I have two more quick examples to show. One of them is called “goal seek”. If you want to figure out the loan payment (ex.: trying to buy a house, new car etc.) and let’s say you’re trying to buy a 29,995 car (inserting data into B) for 60 months at 5.25% interest. The function that we want is the payment function. I love function arguments because it helps you build this one step at a time. I always clicked on rate and I would always get a really high payment and that’s because this should be a monthly payment.  Used 6% divided by 4 for quarterly payments so I want to divide it by 12 and pay total number of payments, that’s the term…PB is the present balance, in other words how much are we paying for the car. I’m going to make this negative so my answer is positive. I build these answers here and I get 493.5. Other arguments aren’t required, they’re not bold so we don’t need those. Just use the defaults, we get our answer. That’s great except for my goal was to pay \$425. I’m too high. I either have to pay more months or find a lower price for the car. Of course we can start guessing [puts random numbers in]. Instead of guessing, there’s a tool in Excel that will guess for you. It’s back here in the data tab. “What if” analysis and then goal seek. Great little tool. Set cell B5 at \$425 by changing cell B1. Click “okay”. They didn’t just get it to the penny, they got it down to the ten-thousandths so 5 decimal places. Now I’m going to undo that [does another example with term and rate changes].

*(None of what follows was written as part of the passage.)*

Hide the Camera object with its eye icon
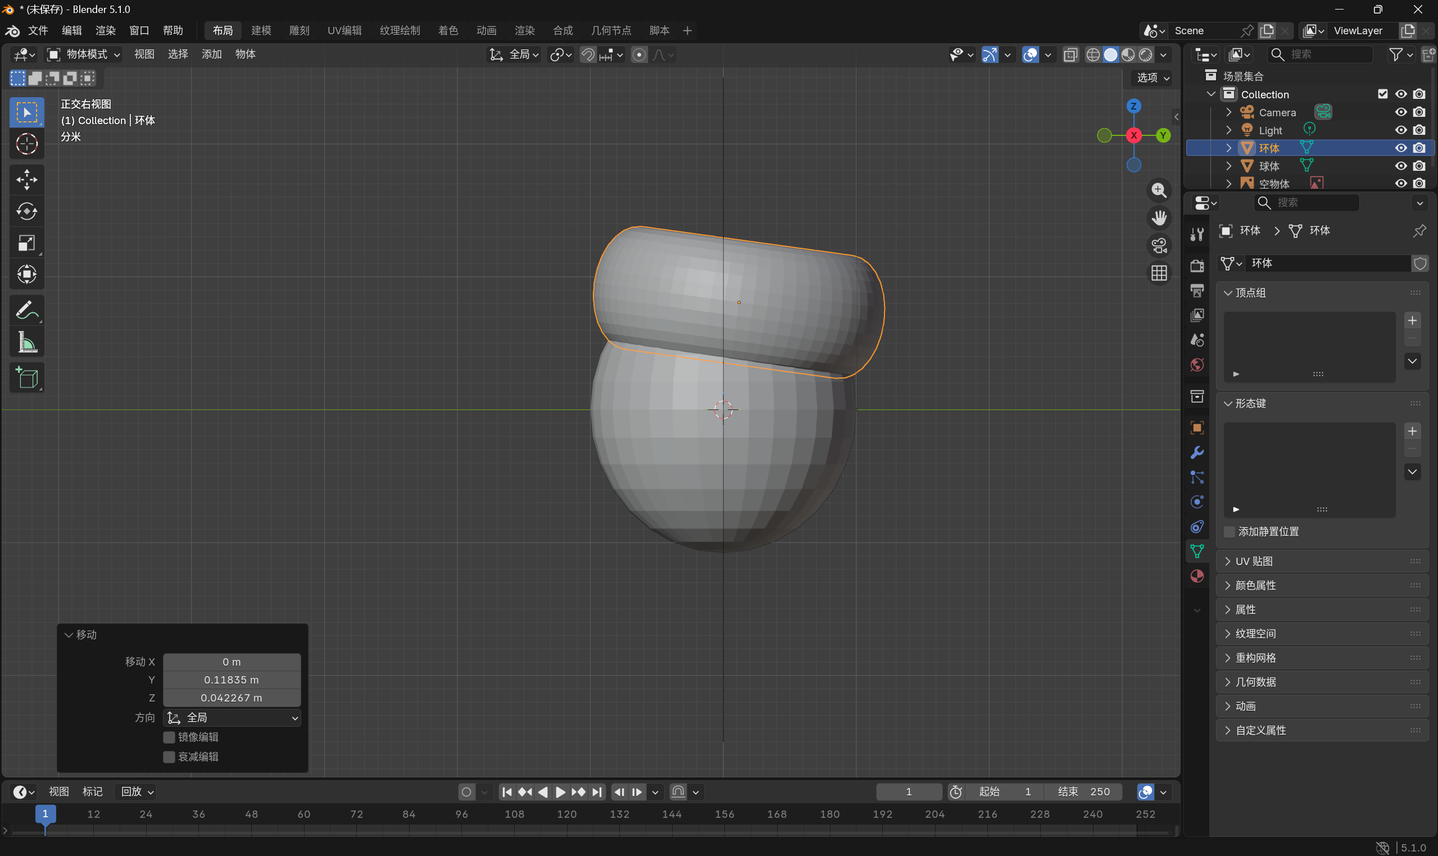The height and width of the screenshot is (856, 1438). tap(1400, 112)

One of the truly geeky features in Excel is the “B lookup” function. B lookup is when you have a data table over here, customer and sector (over here) and I want to pull this back into this table. We insert a new column called sector. Some people do this with index and match, I prefer VLOOKUP because more people understand it. We’re looking up the customer data in this table over here. What we want is the second column in the table and we want an exact match, not approximate. Approximate match is going to be the wrong answer some of the time. And we have our fields. So that’s VLOOKUP. When I used to be a hiring manager and i’d hire a new data analyst who is going to use Excel 40 hours a week, VLOOKUP was my #1 question. Can you do VLOOKUP, can you do it with your eyes closed? If you get outside of the accounting department, people don’t like VLOOKUP because they only have the opportunity to use it once every other month so they don’t want to use, they just want to create a report showing total revenue by sector. This would be easy with Access, you could just put these two tables together. Starting in Excel 2013, we can now join 2 tables together. Make both of these be a table with Home, format as table. Name the tables. Insert a pivot table. And then this box, “add this data to the data model”. Essentially, it lets you create a linked table behind the scenes. That sentence is underselling how important that feature is.. don’t worry, this is going to take 15 seconds to load the first time you do it. Over here, all the fields. So we take revenue, drag it to the values area. Now I want to use something from the other table. At the top, this is brand new, I want to see all the tables. I choose sectors. Drag sector from the second table down to rows. They still don’t know how we should join these two tables with each other. They tell us up here and those are the wrong answers. A relationship is needed, I’m going to click auto detect. They figure out that customer is the field in common between them and we end up with our answer there. This is too different datasets probably on two different sheets. Your main data and your lookup table without doing a VLOOKUP between them. Behind the scenes, they join the two tables together. We get our answer in Excel. That’s my list of all of my favorite features.